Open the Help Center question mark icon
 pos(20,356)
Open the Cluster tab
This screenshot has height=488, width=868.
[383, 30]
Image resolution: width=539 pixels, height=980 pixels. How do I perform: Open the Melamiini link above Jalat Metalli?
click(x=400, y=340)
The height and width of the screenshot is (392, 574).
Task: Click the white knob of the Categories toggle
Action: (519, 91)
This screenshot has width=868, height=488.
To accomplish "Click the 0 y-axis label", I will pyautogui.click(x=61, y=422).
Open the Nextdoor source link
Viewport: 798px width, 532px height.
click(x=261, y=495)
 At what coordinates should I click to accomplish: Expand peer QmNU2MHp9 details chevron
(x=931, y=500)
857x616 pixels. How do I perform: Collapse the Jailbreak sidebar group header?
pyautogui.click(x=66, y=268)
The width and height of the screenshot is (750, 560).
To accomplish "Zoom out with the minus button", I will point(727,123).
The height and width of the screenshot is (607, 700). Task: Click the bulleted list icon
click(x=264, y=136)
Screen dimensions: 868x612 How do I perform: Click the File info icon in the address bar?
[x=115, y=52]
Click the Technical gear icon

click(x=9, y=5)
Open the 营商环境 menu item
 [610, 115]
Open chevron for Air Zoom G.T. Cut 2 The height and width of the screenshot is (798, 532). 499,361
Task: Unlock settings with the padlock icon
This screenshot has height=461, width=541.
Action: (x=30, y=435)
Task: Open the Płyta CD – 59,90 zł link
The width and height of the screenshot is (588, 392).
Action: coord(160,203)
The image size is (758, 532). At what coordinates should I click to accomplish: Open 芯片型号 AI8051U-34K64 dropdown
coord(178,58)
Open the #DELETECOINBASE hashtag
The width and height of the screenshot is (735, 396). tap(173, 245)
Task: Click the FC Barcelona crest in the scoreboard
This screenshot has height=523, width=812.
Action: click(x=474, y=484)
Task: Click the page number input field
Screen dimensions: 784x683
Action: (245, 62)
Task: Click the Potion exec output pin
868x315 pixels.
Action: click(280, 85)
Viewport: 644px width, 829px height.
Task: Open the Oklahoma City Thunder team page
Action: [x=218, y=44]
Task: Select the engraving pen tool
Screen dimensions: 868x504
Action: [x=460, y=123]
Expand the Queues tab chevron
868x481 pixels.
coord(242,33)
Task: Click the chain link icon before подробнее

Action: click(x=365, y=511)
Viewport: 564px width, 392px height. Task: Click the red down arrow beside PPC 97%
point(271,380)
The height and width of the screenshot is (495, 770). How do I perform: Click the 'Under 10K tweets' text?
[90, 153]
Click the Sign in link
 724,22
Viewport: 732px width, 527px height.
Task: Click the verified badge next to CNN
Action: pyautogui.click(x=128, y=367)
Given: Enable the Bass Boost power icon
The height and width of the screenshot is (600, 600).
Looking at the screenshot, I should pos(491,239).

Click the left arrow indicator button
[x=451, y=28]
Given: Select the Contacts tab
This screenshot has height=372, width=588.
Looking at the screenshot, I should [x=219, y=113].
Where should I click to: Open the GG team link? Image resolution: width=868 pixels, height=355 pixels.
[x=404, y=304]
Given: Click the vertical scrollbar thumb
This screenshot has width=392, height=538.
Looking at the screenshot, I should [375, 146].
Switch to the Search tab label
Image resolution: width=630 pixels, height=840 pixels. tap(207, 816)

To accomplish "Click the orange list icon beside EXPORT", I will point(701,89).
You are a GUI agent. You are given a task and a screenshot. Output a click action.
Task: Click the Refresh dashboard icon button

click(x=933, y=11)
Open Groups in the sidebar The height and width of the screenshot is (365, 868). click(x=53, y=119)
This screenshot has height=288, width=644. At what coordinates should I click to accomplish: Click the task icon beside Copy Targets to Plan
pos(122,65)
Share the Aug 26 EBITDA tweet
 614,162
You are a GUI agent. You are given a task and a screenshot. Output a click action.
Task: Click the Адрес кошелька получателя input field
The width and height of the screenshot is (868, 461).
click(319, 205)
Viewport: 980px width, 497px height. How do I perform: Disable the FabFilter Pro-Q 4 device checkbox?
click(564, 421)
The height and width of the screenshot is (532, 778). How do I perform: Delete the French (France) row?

☆ ☆ ☆

What you are asked to do.
Set out all of the material above as a numbered list, leaving out the blank lines.

Answer to the task.
1. Open the Help Center question mark icon
2.  pos(20,356)
3. Open the Cluster tab
4. This screenshot has height=488, width=868.
5. [383, 30]
6. Image resolution: width=539 pixels, height=980 pixels. How do I perform: Open the Melamiini link above Jalat Metalli?
7. click(x=400, y=340)
8. The height and width of the screenshot is (392, 574).
9. Task: Click the white knob of the Categories toggle
10. Action: (519, 91)
11. This screenshot has width=868, height=488.
12. To accomplish "Click the 0 y-axis label", I will pyautogui.click(x=61, y=422).
13. Open the Nextdoor source link
14. Viewport: 798px width, 532px height.
15. click(x=261, y=495)
16.  At what coordinates should I click to accomplish: Expand peer QmNU2MHp9 details chevron
17. (x=931, y=500)
18. 857x616 pixels. How do I perform: Collapse the Jailbreak sidebar group header?
19. pyautogui.click(x=66, y=268)
20. The width and height of the screenshot is (750, 560).
21. To accomplish "Zoom out with the minus button", I will point(727,123).
22. The height and width of the screenshot is (607, 700). Task: Click the bulleted list icon
23. click(x=264, y=136)
24. Screen dimensions: 868x612 How do I perform: Click the File info icon in the address bar?
25. [x=115, y=52]
26. Click the Technical gear icon
27. click(x=9, y=5)
28. Open the 营商环境 menu item
29.  [610, 115]
30. Open chevron for Air Zoom G.T. Cut 2 The height and width of the screenshot is (798, 532). 499,361
31. Task: Unlock settings with the padlock icon
32. This screenshot has height=461, width=541.
33. Action: (x=30, y=435)
34. Task: Open the Płyta CD – 59,90 zł link
35. The width and height of the screenshot is (588, 392).
36. Action: coord(160,203)
37. The image size is (758, 532). At what coordinates should I click to accomplish: Open 芯片型号 AI8051U-34K64 dropdown
38. coord(178,58)
39. Open the #DELETECOINBASE hashtag
40. The width and height of the screenshot is (735, 396). tap(173, 245)
41. Task: Click the FC Barcelona crest in the scoreboard
42. This screenshot has height=523, width=812.
43. Action: click(x=474, y=484)
44. Task: Click the page number input field
45. Screen dimensions: 784x683
46. Action: (245, 62)
47. Task: Click the Potion exec output pin
48. 868x315 pixels.
49. Action: click(280, 85)
50. Viewport: 644px width, 829px height.
51. Task: Open the Oklahoma City Thunder team page
52. Action: [x=218, y=44]
53. Task: Select the engraving pen tool
54. Screen dimensions: 868x504
55. Action: [x=460, y=123]
56. Expand the Queues tab chevron
57. 868x481 pixels.
58. coord(242,33)
59. Task: Click the chain link icon before подробнее
60. Action: click(x=365, y=511)
61. Viewport: 564px width, 392px height. Task: Click the red down arrow beside PPC 97%
62. point(271,380)
63. The height and width of the screenshot is (495, 770). How do I perform: Click the 'Under 10K tweets' text?
64. [90, 153]
65. Click the Sign in link
66.  724,22
67. Viewport: 732px width, 527px height.
68. Task: Click the verified badge next to CNN
69. Action: pyautogui.click(x=128, y=367)
70. Given: Enable the Bass Boost power icon
71. The height and width of the screenshot is (600, 600).
72. Looking at the screenshot, I should pos(491,239).
73. Click the left arrow indicator button
74. [x=451, y=28]
75. Given: Select the Contacts tab
76. This screenshot has height=372, width=588.
77. Looking at the screenshot, I should [x=219, y=113].
78. Where should I click to: Open the GG team link? Image resolution: width=868 pixels, height=355 pixels.
79. [x=404, y=304]
80. Given: Click the vertical scrollbar thumb
81. This screenshot has width=392, height=538.
82. Looking at the screenshot, I should [375, 146].
83. Switch to the Search tab label
84. Image resolution: width=630 pixels, height=840 pixels. tap(207, 816)
85. To accomplish "Click the orange list icon beside EXPORT", I will point(701,89).
86. You are a GUI agent. You are given a task and a screenshot. Output a click action.
87. Task: Click the Refresh dashboard icon button
88. click(x=933, y=11)
89. Open Groups in the sidebar The height and width of the screenshot is (365, 868). click(x=53, y=119)
90. This screenshot has height=288, width=644. At what coordinates should I click to accomplish: Click the task icon beside Copy Targets to Plan
91. pos(122,65)
92. Share the Aug 26 EBITDA tweet
93.  614,162
94. You are a GUI agent. You are given a task and a screenshot. Output a click action.
95. Task: Click the Адрес кошелька получателя input field
96. The width and height of the screenshot is (868, 461).
97. click(319, 205)
98. Viewport: 980px width, 497px height. How do I perform: Disable the FabFilter Pro-Q 4 device checkbox?
99. click(564, 421)
100. The height and width of the screenshot is (532, 778). How do I perform: Delete the French (France) row?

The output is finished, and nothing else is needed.